Goal: Turn the listing lines into a numbered list, leaving out any blank lines. Start at the line that contains "Expand the first" and end after the line that contains "the Startup type".

Dataset rows
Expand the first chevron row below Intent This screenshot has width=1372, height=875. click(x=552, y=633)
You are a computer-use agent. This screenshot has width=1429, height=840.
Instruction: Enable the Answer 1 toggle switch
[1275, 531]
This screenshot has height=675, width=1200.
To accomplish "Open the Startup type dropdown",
---
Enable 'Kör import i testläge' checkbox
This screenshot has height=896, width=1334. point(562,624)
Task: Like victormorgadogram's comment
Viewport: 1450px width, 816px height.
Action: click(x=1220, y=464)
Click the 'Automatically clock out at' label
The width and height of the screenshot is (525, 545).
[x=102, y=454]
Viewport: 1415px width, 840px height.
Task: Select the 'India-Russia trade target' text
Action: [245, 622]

Written response:
1. Expand the first chevron row below Intent This screenshot has width=1372, height=875. click(x=552, y=633)
2. You are a computer-use agent. This screenshot has width=1429, height=840.
3. Instruction: Enable the Answer 1 toggle switch
4. [1275, 531]
5. This screenshot has height=675, width=1200.
6. To accomplish "Open the Startup type dropdown",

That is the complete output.